EDIT: "heap", not "head", which I'm losing anyway x)

If you borrow something in main(), it'll be close enough (the borrow will last until end of main, and while something is borrowed, it can't be moved). And static mut is still an option.

I'm trying static mut, thank you again!

For a quick follow up, it didn't work, I think the C function expect a pointer to a Flash location only. I tried to put the whole Rust struct in RAM (putting mut on all of them), but it was still crashing.
I ended up putting the config in a .c file.

So, I think this is actually the key bit, isn't it? You got this, from what I understood, even with static. (And you should indeed use static.)

So, this is basically the converse of this issue. But I don't think the answer is to relax the compiler checks. You see, you gave the compiler a type: [u32; 10]. But you lied! There's not 10 integers in there. One of the elements is a pointer. And no, pointers are not integers, they are something very different. (If you don't like that, I'm afraid neither Rust nor C are the language for you. Making pointers complicated is the only known way to combine low-level memory access and high-level optimizations in a single language. Something has to give. C pretends pointers are simple, but the cracks are already showing.)

So while for the converse issue I mentioned, one can argue that our check is overly aggressive -- the same does not work here. If we allow pointers disguised as integers in static or const, things will break badly.

So, what can you do? Well, stop lying to the compiler! Tell them about your true types. You have an array of things where each is an integer or a pointer. There's a way to say that:

#[repr(C)] // this is important to get C-like union layout
union PtrOrInt {
  int: u32,
  ptr: &'static Something
}

static PHY_INFO: [PtrOrInt; 10] = {
  PtrOrInt { int: 3 },
  ...
  PtrOrInt { ptr: &something },
  ...
};

I think with something like that you should be able to produce a result that matches C.

3 Likes

Someone on embedded rust suggested something like that as well, I'll give it a shot tomorrow :slight_smile:

Using @RalfJung union and a custom Mut wrapper to avoid using static mut, you get the following port of your extract.h file:

  • extract.h ported to Rust · GitHub

    • (I have defined a convenience macros to generate an array where for each element it automagically picks between a usize or a & _ reference according to whether the expression has a leading &).
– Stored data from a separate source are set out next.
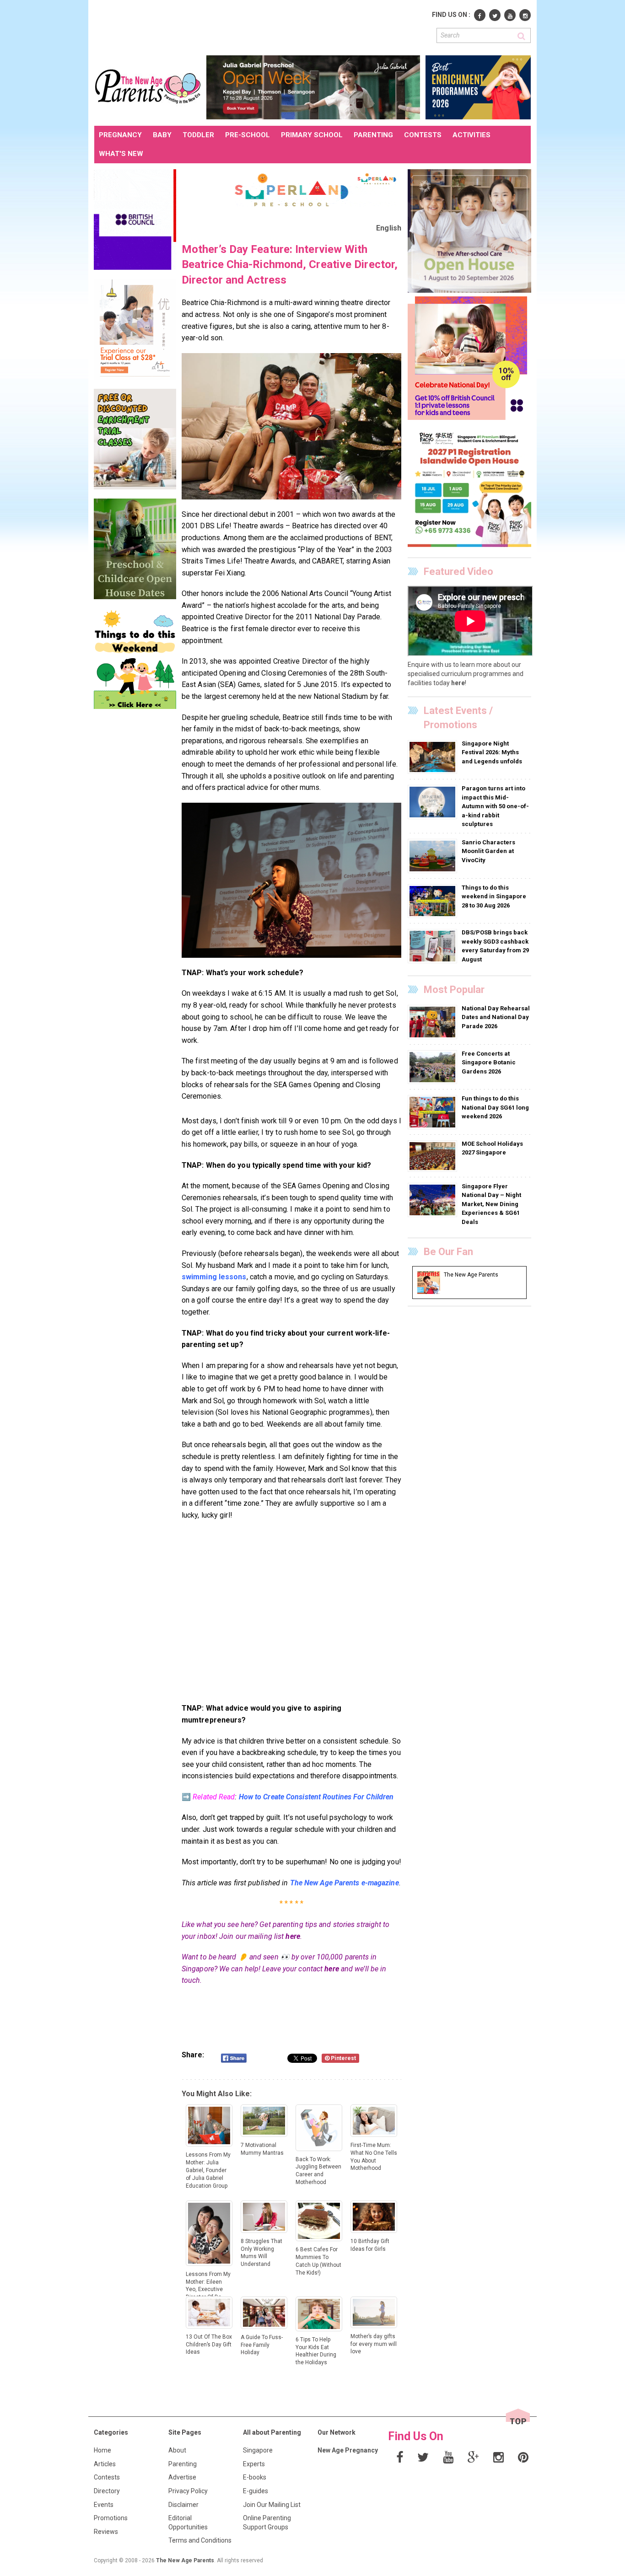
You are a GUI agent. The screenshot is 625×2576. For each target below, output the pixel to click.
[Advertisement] (260, 26)
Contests (107, 2477)
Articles (105, 2464)
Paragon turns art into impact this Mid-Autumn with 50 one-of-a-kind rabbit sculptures (495, 806)
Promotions (111, 2518)
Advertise (182, 2477)
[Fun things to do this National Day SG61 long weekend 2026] (433, 1112)
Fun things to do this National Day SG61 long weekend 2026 (495, 1107)
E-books (254, 2477)
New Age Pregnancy (348, 2450)
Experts (254, 2464)
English (388, 228)
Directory (107, 2491)
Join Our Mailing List (272, 2504)
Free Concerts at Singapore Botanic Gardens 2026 (489, 1062)
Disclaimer (183, 2504)
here (293, 1936)
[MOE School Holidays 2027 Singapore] (433, 1156)
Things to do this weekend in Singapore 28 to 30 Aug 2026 (494, 896)
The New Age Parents (185, 2560)
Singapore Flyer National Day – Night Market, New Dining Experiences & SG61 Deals (491, 1204)
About (177, 2450)
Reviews (106, 2531)
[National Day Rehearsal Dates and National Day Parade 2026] (433, 1021)
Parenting (182, 2464)
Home (102, 2450)
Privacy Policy (188, 2491)
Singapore (258, 2450)
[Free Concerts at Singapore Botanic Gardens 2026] (433, 1066)
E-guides (255, 2491)
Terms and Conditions (200, 2540)
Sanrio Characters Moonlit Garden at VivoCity (488, 851)
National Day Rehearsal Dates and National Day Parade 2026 (496, 1017)
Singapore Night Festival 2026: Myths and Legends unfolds (492, 752)
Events (103, 2504)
    • I have taken the freedom to use usizes instead of u32s for places where addresses where being used, as that's the portable way to do it (in a 64-bit architecture a &thing address may not fit in a u32, resulting in the address being truncated, which would lead to many problems).

1 Like

This won't help. The OP's problem was about stuff getting put into mutable memory, and statics with interior mutability (UnsafeCell) are just as mutable as static mut and treated the same by codegen and the linker.

Yes, I am well aware that FFI-wise there is no difference between the two, but since a cdylib Rust library is still a Rust library, using a static ...: Mut<_> is safer Rust-wise than static mut.

Providing this example in a pure FFI scenario helps prove that there should be nothing blocking the deprecation of static mut.